Le bon sens paysan
Pour moi, il n’était pas possible de redonner vie à ce village en ne faisant revivre que les pierres. Avant les habitants de Sant’Amanza vivaient en quasi-autonomie, nul autre choix possible, car aucune route ne desservait le hameau. Alors à Sant’Amanza, il y avait un potager, des arbres fruitiers, du blé, des châtaigniers, on y trouvait aussi des animaux, et même des ruches (d’ailleurs j’adorerai savoir où étaient situés les ruchers installés par les vieux du village). De cette activité agricole, il reste des aires de battages (« aghja »), un séchoir (d’où le nom d’une de nos maisons qui était consacrée au séchage des châtaignes, un abri de berger (« Oriu ») à I Sapari, les chemins de transhumances qui reliaient Sant’Amanza à Pietrosella et aux villages du Taravo, tout un patrimoine vernaculaire caractéristique d’une culture populaire, d’une histoire du quotidien et de pratiques locales.
« A l’heure où l’écologie est un des thèmes majeurs de nos sociétés, à Sant’Amanza, même si ce sujet me semble fondamental, je ne l’ai pas forcément envisagé comme un engagement politique mais plutôt comme le leg de nos anciens vis-à-vis de notre terre et de notre patrimoine. ».
A l’époque, on ne parlait pas de privilégier les circuits courts ou de manger local, c’était une évidence ! On ne se posait pas la question de l’up-cycling, réutiliser tel ou tel objet pour en créer un autre, on n’avait pas le choix ! Et personne ne se posait la question de savoir si c’était écologique… on se fiait à son bon sens !
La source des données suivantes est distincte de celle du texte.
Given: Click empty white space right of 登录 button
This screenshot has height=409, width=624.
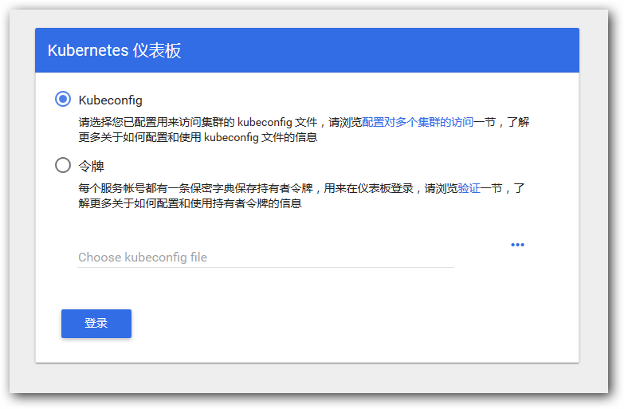Looking at the screenshot, I should coord(319,324).
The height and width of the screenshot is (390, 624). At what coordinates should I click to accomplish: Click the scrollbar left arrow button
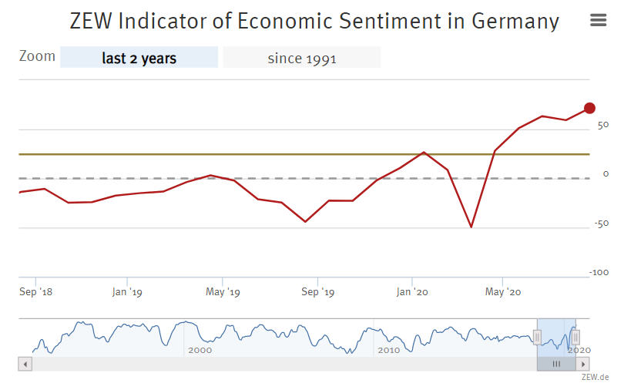pos(25,364)
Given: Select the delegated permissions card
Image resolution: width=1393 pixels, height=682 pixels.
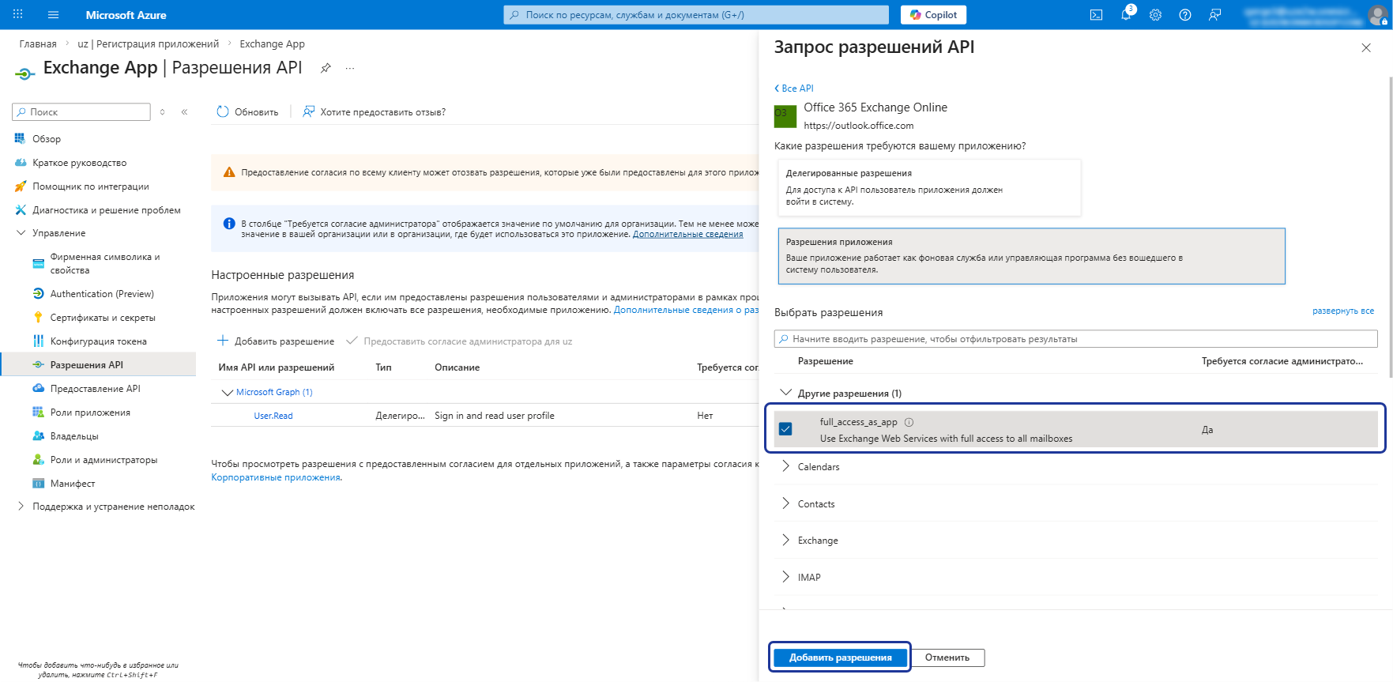Looking at the screenshot, I should pos(929,187).
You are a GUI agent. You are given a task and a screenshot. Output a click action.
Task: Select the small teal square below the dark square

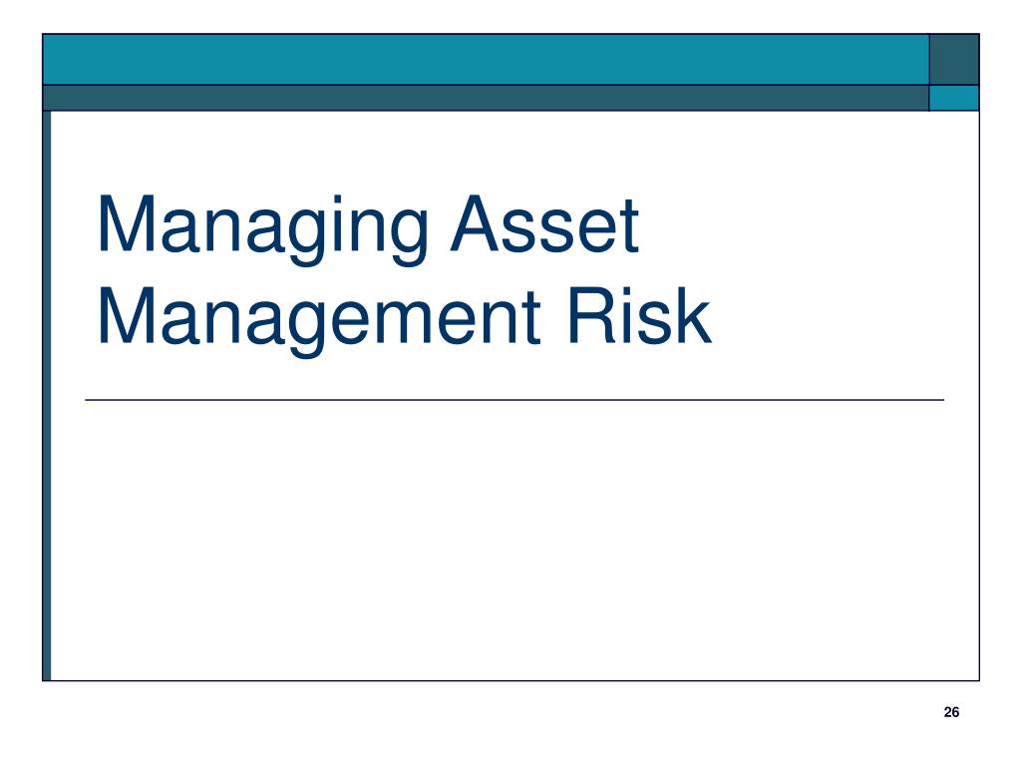pyautogui.click(x=954, y=98)
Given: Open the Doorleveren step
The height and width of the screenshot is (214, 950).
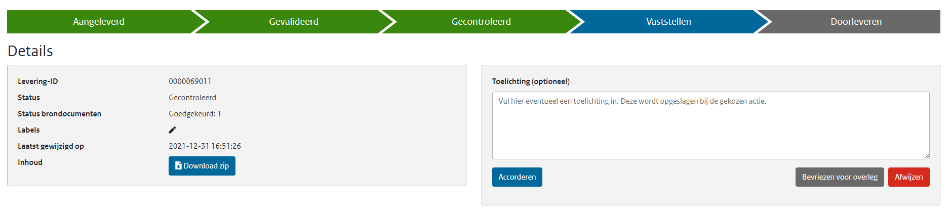Looking at the screenshot, I should (856, 22).
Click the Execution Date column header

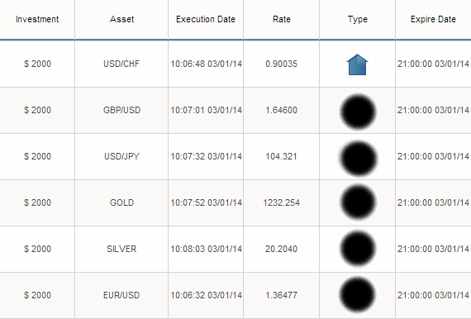coord(206,19)
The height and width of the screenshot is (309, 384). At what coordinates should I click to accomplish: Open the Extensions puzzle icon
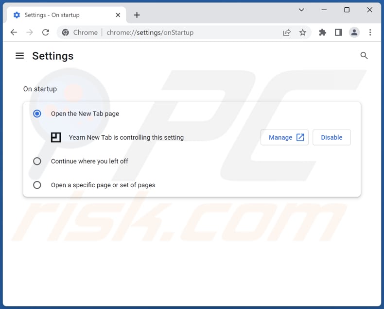[x=322, y=33]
Alors oui, certainement que la vie était bien plus difficile à l’époque, les anciens ne comptaient pas leurs heures de travail juste pour pouvoir vivre décemment. Mais pourtant, j’aime à m’imaginer que la vie était douce à Sant’Amanza. A chaque fois que j’emprunte cette piste, le stress me quitte, l’omniprésence du maquis est un ravissement, à chaque virage, c’est un nouvel émerveillement ; là, la tour de l’Isolella, ici, les îles Sanguinaires…et au dernier moment, les maisons du village qui s’offrent à vous comme une apparition.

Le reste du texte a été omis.